Aleph Alpha, célébré il y a quelques mois comme le grand espoir allemand en matière d’intelligence artificielle (IA) générative, voit son étoile pâlir. Une enquête du Manager Magazin, parue fin juin, a formulé, pour la première fois ouvertement, les doutes qui circulaient dans les milieux avertis. Le modèle d’Aleph Alpha est loin de tenir sa promesse de devenir une alternative européenne crédible aux modèles de la Silicon Valley comme ChatGPT. Une intelligence artificielle générative censée être « souveraine », car elle est hébergée en Allemagne, et plus transparente, car elle serait en mesure d’expliquer ses résultats.
L’enquête du magazine économique allemand, qui cite de nombreuses sources des milieux d’affaires, révèle que le modèle linguistique développé par Aleph Alpha n’est plus utilisé, ni dans l’industrie ni dans l’administration, en raison de ses piètres performances par rapport à la concurrence, ce que confirme le quotidien Frankfurter Allgemeine Zeitung.

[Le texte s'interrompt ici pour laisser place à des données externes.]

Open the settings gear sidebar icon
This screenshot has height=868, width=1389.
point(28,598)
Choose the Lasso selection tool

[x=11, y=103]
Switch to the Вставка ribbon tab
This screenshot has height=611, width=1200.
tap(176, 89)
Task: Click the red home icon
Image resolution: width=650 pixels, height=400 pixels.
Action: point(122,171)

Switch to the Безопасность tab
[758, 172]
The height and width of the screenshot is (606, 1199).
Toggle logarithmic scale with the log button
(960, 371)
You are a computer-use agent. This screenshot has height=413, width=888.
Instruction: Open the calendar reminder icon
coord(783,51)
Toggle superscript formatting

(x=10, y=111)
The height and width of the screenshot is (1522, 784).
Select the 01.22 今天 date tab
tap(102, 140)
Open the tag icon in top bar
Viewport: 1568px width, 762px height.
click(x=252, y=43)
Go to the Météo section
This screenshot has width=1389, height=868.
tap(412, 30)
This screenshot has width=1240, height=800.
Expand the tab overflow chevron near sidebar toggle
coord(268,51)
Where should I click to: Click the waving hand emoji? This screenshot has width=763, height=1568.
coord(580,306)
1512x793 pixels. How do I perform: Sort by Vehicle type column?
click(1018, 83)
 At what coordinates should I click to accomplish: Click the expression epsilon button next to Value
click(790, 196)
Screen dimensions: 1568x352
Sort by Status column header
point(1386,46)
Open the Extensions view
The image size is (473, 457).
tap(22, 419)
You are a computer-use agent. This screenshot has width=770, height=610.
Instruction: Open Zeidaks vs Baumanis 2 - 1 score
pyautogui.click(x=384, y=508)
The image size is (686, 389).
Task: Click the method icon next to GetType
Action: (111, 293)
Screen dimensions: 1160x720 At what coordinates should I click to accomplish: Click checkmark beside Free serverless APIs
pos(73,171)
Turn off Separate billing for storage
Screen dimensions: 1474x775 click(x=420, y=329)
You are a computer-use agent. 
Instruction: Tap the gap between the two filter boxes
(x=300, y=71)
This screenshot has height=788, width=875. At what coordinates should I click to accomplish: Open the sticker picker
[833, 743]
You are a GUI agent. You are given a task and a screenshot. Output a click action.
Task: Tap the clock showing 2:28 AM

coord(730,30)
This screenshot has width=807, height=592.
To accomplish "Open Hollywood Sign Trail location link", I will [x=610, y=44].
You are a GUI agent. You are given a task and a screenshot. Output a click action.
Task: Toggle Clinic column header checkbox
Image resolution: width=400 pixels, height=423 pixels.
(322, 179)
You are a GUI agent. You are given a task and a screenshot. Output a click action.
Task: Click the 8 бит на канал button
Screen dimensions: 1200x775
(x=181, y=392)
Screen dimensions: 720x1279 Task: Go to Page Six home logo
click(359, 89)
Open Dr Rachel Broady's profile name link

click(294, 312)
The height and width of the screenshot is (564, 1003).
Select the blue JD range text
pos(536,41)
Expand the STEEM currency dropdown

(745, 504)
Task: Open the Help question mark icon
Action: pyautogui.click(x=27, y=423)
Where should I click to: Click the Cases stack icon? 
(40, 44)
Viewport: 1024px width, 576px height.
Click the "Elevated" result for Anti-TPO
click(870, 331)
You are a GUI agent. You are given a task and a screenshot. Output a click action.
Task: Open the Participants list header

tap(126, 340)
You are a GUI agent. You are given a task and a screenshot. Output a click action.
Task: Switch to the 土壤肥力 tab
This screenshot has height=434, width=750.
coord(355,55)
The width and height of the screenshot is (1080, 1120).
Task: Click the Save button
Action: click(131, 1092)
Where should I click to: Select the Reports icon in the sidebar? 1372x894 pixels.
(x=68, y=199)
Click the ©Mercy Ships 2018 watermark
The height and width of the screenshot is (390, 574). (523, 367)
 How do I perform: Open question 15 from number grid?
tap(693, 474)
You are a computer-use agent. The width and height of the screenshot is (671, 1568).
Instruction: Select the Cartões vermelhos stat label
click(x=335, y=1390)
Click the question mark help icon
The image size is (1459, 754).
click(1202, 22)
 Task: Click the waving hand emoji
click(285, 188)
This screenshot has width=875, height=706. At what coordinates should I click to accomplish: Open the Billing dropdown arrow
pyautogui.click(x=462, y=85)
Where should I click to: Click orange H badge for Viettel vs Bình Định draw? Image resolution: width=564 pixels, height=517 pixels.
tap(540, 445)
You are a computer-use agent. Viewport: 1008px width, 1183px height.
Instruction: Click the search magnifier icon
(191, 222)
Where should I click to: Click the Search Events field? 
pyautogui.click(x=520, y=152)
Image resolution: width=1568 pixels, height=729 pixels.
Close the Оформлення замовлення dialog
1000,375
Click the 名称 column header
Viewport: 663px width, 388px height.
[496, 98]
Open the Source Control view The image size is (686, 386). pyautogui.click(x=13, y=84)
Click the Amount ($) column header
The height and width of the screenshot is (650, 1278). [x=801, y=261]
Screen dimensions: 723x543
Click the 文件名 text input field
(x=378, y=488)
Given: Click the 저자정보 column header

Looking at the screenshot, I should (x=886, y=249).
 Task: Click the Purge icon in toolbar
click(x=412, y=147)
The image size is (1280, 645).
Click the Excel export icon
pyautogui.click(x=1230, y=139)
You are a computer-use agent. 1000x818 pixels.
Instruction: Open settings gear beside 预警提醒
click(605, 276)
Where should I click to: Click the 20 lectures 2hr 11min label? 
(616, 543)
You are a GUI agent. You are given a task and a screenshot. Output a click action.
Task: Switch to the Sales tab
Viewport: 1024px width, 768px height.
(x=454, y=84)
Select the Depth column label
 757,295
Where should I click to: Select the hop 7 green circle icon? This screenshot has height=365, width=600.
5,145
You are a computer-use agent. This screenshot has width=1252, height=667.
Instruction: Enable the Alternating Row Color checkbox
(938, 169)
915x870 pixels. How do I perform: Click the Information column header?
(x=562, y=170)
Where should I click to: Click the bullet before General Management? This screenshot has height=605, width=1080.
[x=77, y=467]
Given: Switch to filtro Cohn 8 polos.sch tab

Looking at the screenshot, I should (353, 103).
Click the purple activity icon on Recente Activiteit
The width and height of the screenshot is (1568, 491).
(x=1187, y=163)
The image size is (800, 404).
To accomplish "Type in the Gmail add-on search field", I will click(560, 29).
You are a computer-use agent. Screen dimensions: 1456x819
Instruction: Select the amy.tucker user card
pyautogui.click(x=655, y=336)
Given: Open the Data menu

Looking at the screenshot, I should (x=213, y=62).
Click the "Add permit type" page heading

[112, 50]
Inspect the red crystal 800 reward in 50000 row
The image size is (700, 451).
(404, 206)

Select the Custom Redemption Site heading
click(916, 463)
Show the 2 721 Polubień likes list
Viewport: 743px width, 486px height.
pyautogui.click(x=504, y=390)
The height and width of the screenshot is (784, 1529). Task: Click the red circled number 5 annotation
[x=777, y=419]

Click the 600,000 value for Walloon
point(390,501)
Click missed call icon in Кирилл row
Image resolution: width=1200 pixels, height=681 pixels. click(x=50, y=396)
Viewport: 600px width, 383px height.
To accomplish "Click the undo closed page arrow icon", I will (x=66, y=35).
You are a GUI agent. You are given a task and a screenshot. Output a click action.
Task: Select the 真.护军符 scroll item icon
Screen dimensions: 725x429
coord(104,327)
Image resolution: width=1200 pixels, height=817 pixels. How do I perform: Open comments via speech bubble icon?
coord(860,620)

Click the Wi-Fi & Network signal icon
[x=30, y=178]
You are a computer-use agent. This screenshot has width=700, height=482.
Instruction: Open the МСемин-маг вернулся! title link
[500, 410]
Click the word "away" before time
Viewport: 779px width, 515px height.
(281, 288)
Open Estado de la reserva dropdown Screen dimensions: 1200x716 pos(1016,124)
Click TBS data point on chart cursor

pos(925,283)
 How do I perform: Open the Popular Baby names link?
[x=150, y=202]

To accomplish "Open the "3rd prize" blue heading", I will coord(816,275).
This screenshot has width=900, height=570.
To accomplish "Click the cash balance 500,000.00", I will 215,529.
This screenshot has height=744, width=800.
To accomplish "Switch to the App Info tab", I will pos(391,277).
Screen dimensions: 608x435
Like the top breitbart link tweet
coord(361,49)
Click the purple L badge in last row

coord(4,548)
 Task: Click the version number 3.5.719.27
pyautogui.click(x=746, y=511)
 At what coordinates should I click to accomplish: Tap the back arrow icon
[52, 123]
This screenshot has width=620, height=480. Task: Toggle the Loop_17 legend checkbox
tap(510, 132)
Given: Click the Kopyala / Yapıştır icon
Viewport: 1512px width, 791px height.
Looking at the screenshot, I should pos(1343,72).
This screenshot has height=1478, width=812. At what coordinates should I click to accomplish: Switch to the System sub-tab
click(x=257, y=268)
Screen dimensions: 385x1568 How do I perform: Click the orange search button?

Aleph Alpha avait connu un très fort engouement médiatique en novembre dernier, quand la start-up avait annoncé avoir bouclé un round de financement de 500 millions de dollars (466 millions d’euros), sous la direction du groupe Schwarz, le propriétaire des magasins Lidl, auquel participaient de prestigieux acteurs comme le fonds d’investissement de Bosch et le groupe informatique SAP.
Le fondateur de la start-up, basée à Heidelberg (Bade-Wurtemberg), au sud-ouest de l’Allemagne, Jonas Andrulis, un ancien d’Apple âgé de 41 ans, était alors apparu partout dans la presse, les conférences et les podcasts spécialisés. L’histoire était parfaite : un challengeur allemand de l’IA, étroitement lié à l’économie locale, financé par des capitaux allemands. Le ministre de l’économie, Robert Habeck, avait loué l’entrepreneur comme « un exemple magnifique » pour le reste de l’économie.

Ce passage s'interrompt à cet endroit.